Loin des tranchées, le siège de Tsingtao (aujourd'hui Qingdao), bataille méconnue de la Grande guerre, n'a fait que quelques centaines de morts -- peu par rapport au carnage en Europe.

Mais l'évènement témoigne de l'impuissance de la jeune République chinoise, née en 1911, devant les affrontements étrangers sur son sol.

Il aura d'importantes répercussions: l'Allemagne perdit un territoire stratégique de son empire au profit du Japon, qui conforta ainsi ses visées expansionnistes en Asie. La nouvelle donne contribuera puissamment au sursaut de la conscience nationale chinoise.

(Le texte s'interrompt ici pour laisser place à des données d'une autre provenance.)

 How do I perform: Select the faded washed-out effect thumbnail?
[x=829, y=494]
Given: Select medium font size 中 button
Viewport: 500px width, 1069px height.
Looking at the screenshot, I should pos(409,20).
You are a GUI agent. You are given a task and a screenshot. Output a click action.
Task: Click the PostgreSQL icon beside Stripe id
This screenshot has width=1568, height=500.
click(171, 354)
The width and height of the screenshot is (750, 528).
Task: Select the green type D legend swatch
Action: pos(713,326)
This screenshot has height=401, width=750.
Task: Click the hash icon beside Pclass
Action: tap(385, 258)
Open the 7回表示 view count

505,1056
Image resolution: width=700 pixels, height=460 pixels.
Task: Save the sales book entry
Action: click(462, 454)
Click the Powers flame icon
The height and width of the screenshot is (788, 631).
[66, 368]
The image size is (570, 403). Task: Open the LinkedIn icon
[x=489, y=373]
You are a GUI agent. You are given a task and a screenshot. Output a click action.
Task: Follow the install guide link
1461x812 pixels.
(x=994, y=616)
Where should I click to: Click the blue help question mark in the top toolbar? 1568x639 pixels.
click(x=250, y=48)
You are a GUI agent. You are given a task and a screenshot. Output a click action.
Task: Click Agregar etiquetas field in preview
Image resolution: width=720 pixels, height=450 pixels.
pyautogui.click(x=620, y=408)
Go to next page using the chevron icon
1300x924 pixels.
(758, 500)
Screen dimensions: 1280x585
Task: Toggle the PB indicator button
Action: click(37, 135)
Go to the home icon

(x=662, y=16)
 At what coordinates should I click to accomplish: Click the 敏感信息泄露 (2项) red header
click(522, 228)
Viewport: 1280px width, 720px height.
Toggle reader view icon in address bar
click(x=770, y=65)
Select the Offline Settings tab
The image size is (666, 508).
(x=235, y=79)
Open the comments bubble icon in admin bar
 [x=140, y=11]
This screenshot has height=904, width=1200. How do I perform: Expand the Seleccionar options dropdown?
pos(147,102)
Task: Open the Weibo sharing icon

L'anniversaire du siège de Tsingtao intervient alors que le Premier ministre japonais Shinzo Abe est attendu à Pékin à l'occasion du forum annuel de l'Apec, réunissant les dirigeants de l'Asie-Pacifique.

«C'est une petite bataille, relativement oubliée, mais extrêmement emblématique de la manière dont des puissances étrangères s'arrachaient des territoires chinois sans se soucier de la Chine», a souligné l'historien britannique Jonathan Fenby, dans une récente conférence à Pékin.

Surtout, le siège de Tsingtao allait intensifier l'hostilité des relations entre Pékin et Tokyo, a-t-il indiqué.

- Villas, bière et base navale -

Lorsque la guerre éclate à l'été 1914, la Chine connait déjà une période de graves troubles après l'effondrement de la dynastie impériale Qing. Des parties du pays --ports ouverts et concessions-- sont sous le contrôle de puissances occidentales.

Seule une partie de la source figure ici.